GIVEN ENTRIES:
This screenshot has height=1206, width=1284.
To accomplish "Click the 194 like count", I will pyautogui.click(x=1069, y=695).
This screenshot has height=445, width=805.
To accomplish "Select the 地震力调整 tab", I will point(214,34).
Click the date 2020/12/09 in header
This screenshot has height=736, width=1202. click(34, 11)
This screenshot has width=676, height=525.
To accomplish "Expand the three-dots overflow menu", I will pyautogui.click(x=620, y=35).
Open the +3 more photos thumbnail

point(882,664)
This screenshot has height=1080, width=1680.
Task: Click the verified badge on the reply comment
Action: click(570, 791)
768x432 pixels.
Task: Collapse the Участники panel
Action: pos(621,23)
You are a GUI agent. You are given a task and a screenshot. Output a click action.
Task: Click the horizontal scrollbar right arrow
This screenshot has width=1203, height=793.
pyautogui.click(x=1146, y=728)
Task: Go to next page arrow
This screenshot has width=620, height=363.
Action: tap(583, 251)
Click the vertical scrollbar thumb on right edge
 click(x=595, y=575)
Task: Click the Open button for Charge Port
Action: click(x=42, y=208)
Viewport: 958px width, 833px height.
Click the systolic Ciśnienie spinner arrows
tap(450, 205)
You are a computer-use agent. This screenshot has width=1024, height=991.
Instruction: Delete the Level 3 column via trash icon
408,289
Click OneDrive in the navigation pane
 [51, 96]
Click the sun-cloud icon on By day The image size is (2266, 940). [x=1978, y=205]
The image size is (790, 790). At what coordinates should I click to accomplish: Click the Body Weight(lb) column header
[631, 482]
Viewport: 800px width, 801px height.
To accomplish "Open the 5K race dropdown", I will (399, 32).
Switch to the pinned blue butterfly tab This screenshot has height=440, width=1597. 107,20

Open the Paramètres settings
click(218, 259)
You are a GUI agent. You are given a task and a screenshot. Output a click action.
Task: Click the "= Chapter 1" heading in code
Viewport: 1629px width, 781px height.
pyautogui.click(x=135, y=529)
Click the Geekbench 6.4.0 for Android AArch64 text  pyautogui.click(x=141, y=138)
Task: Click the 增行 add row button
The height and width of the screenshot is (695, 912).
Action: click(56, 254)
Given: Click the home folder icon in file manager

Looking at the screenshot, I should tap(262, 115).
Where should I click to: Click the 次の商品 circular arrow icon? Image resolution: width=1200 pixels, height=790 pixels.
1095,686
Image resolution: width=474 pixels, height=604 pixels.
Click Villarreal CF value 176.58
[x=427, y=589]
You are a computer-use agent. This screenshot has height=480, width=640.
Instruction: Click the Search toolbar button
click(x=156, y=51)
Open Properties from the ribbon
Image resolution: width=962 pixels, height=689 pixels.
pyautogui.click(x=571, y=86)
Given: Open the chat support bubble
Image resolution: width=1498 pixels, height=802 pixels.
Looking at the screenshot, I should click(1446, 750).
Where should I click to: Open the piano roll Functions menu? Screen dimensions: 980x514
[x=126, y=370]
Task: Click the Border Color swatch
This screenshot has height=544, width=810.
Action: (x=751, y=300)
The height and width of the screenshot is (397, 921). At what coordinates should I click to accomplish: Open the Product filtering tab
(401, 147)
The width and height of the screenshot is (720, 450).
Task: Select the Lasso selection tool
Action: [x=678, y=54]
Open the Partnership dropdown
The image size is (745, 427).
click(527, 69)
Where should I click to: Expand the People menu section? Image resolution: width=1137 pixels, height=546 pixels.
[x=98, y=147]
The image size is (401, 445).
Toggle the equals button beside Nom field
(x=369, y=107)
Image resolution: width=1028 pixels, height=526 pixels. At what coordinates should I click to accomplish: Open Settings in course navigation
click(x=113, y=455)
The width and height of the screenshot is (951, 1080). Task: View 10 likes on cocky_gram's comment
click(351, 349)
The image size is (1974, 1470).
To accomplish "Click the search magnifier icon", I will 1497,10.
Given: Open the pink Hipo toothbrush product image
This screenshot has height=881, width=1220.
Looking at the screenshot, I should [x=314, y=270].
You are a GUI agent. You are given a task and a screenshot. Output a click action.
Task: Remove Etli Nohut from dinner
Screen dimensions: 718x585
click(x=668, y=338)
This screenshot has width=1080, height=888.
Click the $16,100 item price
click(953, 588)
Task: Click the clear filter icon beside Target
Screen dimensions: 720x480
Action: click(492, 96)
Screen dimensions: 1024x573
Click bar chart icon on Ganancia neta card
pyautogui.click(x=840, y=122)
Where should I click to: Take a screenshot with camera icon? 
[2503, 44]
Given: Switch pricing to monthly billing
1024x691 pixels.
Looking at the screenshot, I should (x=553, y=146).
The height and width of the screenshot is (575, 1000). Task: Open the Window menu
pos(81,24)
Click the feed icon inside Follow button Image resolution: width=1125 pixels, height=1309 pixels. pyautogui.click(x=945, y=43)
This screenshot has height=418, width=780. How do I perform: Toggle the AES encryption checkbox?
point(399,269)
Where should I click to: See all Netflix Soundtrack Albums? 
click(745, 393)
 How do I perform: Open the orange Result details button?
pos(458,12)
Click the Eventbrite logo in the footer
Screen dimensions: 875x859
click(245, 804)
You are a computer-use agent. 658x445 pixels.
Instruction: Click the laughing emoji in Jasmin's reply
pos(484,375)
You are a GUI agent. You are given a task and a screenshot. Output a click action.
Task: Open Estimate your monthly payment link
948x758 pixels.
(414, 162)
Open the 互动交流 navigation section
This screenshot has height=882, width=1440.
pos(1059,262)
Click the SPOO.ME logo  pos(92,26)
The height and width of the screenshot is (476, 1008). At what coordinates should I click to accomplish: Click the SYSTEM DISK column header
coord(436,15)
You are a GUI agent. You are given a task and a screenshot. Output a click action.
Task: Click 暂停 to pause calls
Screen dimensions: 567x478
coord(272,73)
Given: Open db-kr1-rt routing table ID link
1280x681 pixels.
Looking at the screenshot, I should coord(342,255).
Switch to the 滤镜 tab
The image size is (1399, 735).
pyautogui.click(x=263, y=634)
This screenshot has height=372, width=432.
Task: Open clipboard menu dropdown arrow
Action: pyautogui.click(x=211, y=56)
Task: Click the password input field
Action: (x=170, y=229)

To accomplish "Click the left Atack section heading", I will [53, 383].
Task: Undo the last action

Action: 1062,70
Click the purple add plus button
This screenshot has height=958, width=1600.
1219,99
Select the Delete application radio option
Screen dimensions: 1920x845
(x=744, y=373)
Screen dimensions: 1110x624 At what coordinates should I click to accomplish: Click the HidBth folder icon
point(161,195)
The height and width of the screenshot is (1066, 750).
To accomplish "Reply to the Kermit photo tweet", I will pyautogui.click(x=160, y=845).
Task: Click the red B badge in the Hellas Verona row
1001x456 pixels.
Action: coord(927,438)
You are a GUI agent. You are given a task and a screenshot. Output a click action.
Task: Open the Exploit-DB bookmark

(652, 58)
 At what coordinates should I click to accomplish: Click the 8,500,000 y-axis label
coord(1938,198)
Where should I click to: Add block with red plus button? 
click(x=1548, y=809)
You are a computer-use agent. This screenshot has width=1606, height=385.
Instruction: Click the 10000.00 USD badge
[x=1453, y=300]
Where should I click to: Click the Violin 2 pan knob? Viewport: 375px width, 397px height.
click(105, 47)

ASSIGNED TASK: When you reach the end of the data above, set it all down again unchanged.

TASK ANSWER:
This screenshot has height=1206, width=1284.
To accomplish "Click the 194 like count", I will pyautogui.click(x=1069, y=695).
This screenshot has height=445, width=805.
To accomplish "Select the 地震力调整 tab", I will point(214,34).
Click the date 2020/12/09 in header
This screenshot has height=736, width=1202. click(34, 11)
This screenshot has width=676, height=525.
To accomplish "Expand the three-dots overflow menu", I will pyautogui.click(x=620, y=35).
Open the +3 more photos thumbnail

point(882,664)
This screenshot has height=1080, width=1680.
Task: Click the verified badge on the reply comment
Action: click(570, 791)
768x432 pixels.
Task: Collapse the Участники panel
Action: pos(621,23)
You are a GUI agent. You are given a task and a screenshot. Output a click action.
Task: Click the horizontal scrollbar right arrow
This screenshot has width=1203, height=793.
pyautogui.click(x=1146, y=728)
Task: Go to next page arrow
This screenshot has width=620, height=363.
Action: tap(583, 251)
Click the vertical scrollbar thumb on right edge
 click(x=595, y=575)
Task: Click the Open button for Charge Port
Action: click(x=42, y=208)
Viewport: 958px width, 833px height.
Click the systolic Ciśnienie spinner arrows
tap(450, 205)
You are a computer-use agent. This screenshot has width=1024, height=991.
Instruction: Delete the Level 3 column via trash icon
408,289
Click OneDrive in the navigation pane
 [51, 96]
Click the sun-cloud icon on By day The image size is (2266, 940). [x=1978, y=205]
The image size is (790, 790). At what coordinates should I click to accomplish: Click the Body Weight(lb) column header
[631, 482]
Viewport: 800px width, 801px height.
To accomplish "Open the 5K race dropdown", I will (399, 32).
Switch to the pinned blue butterfly tab This screenshot has height=440, width=1597. 107,20

Open the Paramètres settings
click(218, 259)
You are a GUI agent. You are given a task and a screenshot. Output a click action.
Task: Click the "= Chapter 1" heading in code
Viewport: 1629px width, 781px height.
pyautogui.click(x=135, y=529)
Click the Geekbench 6.4.0 for Android AArch64 text  pyautogui.click(x=141, y=138)
Task: Click the 增行 add row button
The height and width of the screenshot is (695, 912).
Action: click(56, 254)
Given: Click the home folder icon in file manager

Looking at the screenshot, I should tap(262, 115).
Where should I click to: Click the 次の商品 circular arrow icon? Image resolution: width=1200 pixels, height=790 pixels.
1095,686
Image resolution: width=474 pixels, height=604 pixels.
Click Villarreal CF value 176.58
[x=427, y=589]
You are a computer-use agent. This screenshot has height=480, width=640.
Instruction: Click the Search toolbar button
click(x=156, y=51)
Open Properties from the ribbon
Image resolution: width=962 pixels, height=689 pixels.
pyautogui.click(x=571, y=86)
Given: Open the chat support bubble
Image resolution: width=1498 pixels, height=802 pixels.
Looking at the screenshot, I should click(1446, 750).
Where should I click to: Open the piano roll Functions menu? Screen dimensions: 980x514
[x=126, y=370]
Task: Click the Border Color swatch
This screenshot has height=544, width=810.
Action: (x=751, y=300)
The height and width of the screenshot is (397, 921). At what coordinates should I click to accomplish: Open the Product filtering tab
(401, 147)
The width and height of the screenshot is (720, 450).
Task: Select the Lasso selection tool
Action: [x=678, y=54]
Open the Partnership dropdown
The image size is (745, 427).
click(527, 69)
Where should I click to: Expand the People menu section? Image resolution: width=1137 pixels, height=546 pixels.
[x=98, y=147]
The image size is (401, 445).
Toggle the equals button beside Nom field
(x=369, y=107)
Image resolution: width=1028 pixels, height=526 pixels. At what coordinates should I click to accomplish: Open Settings in course navigation
click(x=113, y=455)
The width and height of the screenshot is (951, 1080). Task: View 10 likes on cocky_gram's comment
click(351, 349)
The image size is (1974, 1470).
To accomplish "Click the search magnifier icon", I will 1497,10.
Given: Open the pink Hipo toothbrush product image
This screenshot has height=881, width=1220.
Looking at the screenshot, I should [x=314, y=270].
You are a GUI agent. You are given a task and a screenshot. Output a click action.
Task: Remove Etli Nohut from dinner
Screen dimensions: 718x585
click(x=668, y=338)
This screenshot has width=1080, height=888.
Click the $16,100 item price
click(953, 588)
Task: Click the clear filter icon beside Target
Screen dimensions: 720x480
Action: click(492, 96)
Screen dimensions: 1024x573
Click bar chart icon on Ganancia neta card
pyautogui.click(x=840, y=122)
Where should I click to: Take a screenshot with camera icon? 
[2503, 44]
Given: Switch pricing to monthly billing
1024x691 pixels.
Looking at the screenshot, I should (x=553, y=146).
The height and width of the screenshot is (575, 1000). Task: Open the Window menu
pos(81,24)
Click the feed icon inside Follow button Image resolution: width=1125 pixels, height=1309 pixels. pyautogui.click(x=945, y=43)
This screenshot has height=418, width=780. How do I perform: Toggle the AES encryption checkbox?
point(399,269)
Where should I click to: See all Netflix Soundtrack Albums? 
click(745, 393)
 How do I perform: Open the orange Result details button?
pos(458,12)
Click the Eventbrite logo in the footer
Screen dimensions: 875x859
click(245, 804)
You are a computer-use agent. 658x445 pixels.
Instruction: Click the laughing emoji in Jasmin's reply
pos(484,375)
You are a GUI agent. You are given a task and a screenshot. Output a click action.
Task: Open Estimate your monthly payment link
948x758 pixels.
(414, 162)
Open the 互动交流 navigation section
This screenshot has height=882, width=1440.
pos(1059,262)
Click the SPOO.ME logo  pos(92,26)
The height and width of the screenshot is (476, 1008). At what coordinates should I click to accomplish: Click the SYSTEM DISK column header
coord(436,15)
You are a GUI agent. You are given a task and a screenshot. Output a click action.
Task: Click 暂停 to pause calls
Screen dimensions: 567x478
coord(272,73)
Given: Open db-kr1-rt routing table ID link
1280x681 pixels.
Looking at the screenshot, I should coord(342,255).
Switch to the 滤镜 tab
The image size is (1399, 735).
pyautogui.click(x=263, y=634)
This screenshot has height=372, width=432.
Task: Open clipboard menu dropdown arrow
Action: pyautogui.click(x=211, y=56)
Task: Click the password input field
Action: (x=170, y=229)

To accomplish "Click the left Atack section heading", I will [53, 383].
Task: Undo the last action

Action: 1062,70
Click the purple add plus button
This screenshot has height=958, width=1600.
1219,99
Select the Delete application radio option
Screen dimensions: 1920x845
(x=744, y=373)
Screen dimensions: 1110x624 At what coordinates should I click to accomplish: Click the HidBth folder icon
point(161,195)
The height and width of the screenshot is (1066, 750).
To accomplish "Reply to the Kermit photo tweet", I will pyautogui.click(x=160, y=845).
Task: Click the red B badge in the Hellas Verona row
1001x456 pixels.
Action: coord(927,438)
You are a GUI agent. You are given a task and a screenshot. Output a click action.
Task: Open the Exploit-DB bookmark

(652, 58)
 At what coordinates should I click to accomplish: Click the 8,500,000 y-axis label
coord(1938,198)
Where should I click to: Add block with red plus button? 
click(x=1548, y=809)
You are a computer-use agent. This screenshot has width=1606, height=385.
Instruction: Click the 10000.00 USD badge
[x=1453, y=300]
Where should I click to: Click the Violin 2 pan knob? Viewport: 375px width, 397px height.
click(105, 47)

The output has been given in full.